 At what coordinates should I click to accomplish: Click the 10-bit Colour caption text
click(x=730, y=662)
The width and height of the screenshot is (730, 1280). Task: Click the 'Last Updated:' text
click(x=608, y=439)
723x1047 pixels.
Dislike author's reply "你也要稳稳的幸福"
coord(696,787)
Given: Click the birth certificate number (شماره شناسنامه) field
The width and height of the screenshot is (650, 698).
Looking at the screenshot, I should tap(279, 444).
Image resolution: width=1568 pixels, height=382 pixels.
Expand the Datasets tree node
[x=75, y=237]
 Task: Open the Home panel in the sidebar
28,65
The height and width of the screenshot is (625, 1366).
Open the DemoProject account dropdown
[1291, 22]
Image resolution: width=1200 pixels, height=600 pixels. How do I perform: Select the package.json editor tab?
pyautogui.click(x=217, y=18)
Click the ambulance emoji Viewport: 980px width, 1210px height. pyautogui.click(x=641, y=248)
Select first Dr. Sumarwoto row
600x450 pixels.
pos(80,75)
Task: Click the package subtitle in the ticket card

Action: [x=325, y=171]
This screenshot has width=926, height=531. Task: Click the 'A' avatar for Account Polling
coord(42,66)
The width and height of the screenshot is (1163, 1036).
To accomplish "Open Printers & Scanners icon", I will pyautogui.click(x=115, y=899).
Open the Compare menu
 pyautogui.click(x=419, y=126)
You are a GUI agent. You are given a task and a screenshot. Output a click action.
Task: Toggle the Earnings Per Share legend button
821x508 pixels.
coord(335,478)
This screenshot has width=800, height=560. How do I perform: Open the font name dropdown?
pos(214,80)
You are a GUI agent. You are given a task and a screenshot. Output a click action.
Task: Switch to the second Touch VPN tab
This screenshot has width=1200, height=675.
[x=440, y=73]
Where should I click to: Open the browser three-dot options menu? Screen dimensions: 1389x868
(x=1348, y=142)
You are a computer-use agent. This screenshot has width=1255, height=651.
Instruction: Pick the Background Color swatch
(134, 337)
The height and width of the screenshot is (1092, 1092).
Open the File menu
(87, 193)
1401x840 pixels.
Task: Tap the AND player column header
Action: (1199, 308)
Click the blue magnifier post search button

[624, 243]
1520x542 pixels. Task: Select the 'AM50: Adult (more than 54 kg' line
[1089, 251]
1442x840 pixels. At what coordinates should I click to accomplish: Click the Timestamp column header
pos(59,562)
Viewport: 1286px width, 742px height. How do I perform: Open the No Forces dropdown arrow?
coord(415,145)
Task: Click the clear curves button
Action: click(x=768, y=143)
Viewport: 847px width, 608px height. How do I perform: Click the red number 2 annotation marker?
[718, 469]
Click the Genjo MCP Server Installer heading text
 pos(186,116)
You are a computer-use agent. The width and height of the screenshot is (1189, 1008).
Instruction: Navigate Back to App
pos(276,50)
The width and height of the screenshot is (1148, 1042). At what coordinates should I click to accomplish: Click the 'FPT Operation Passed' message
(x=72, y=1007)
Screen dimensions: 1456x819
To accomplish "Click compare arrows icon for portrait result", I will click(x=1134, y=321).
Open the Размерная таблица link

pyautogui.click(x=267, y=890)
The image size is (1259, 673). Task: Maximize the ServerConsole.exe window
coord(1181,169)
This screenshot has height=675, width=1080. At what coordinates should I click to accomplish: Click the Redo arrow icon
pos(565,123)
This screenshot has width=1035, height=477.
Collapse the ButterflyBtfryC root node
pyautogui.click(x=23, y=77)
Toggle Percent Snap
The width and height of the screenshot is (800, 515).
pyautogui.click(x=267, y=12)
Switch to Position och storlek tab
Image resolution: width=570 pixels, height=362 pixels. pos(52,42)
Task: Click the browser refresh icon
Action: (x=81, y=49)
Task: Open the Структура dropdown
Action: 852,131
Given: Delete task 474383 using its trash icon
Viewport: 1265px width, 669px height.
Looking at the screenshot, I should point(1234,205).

----------------

> _What the task asks_: Please write out the records from the line with "Viewport: 847px width, 608px" up to and including the last line of the records, and nothing else.

> _Complete answer_:
Viewport: 847px width, 608px height. How do I perform: Click the red number 2 annotation marker?
[718, 469]
Click the Genjo MCP Server Installer heading text
 pos(186,116)
You are a computer-use agent. The width and height of the screenshot is (1189, 1008).
Instruction: Navigate Back to App
pos(276,50)
The width and height of the screenshot is (1148, 1042). At what coordinates should I click to accomplish: Click the 'FPT Operation Passed' message
(x=72, y=1007)
Screen dimensions: 1456x819
To accomplish "Click compare arrows icon for portrait result", I will click(x=1134, y=321).
Open the Размерная таблица link

pyautogui.click(x=267, y=890)
The image size is (1259, 673). Task: Maximize the ServerConsole.exe window
coord(1181,169)
This screenshot has height=675, width=1080. At what coordinates should I click to accomplish: Click the Redo arrow icon
pos(565,123)
This screenshot has width=1035, height=477.
Collapse the ButterflyBtfryC root node
pyautogui.click(x=23, y=77)
Toggle Percent Snap
The width and height of the screenshot is (800, 515).
pyautogui.click(x=267, y=12)
Switch to Position och storlek tab
Image resolution: width=570 pixels, height=362 pixels. pos(52,42)
Task: Click the browser refresh icon
Action: (x=81, y=49)
Task: Open the Структура dropdown
Action: 852,131
Given: Delete task 474383 using its trash icon
Viewport: 1265px width, 669px height.
Looking at the screenshot, I should point(1234,205).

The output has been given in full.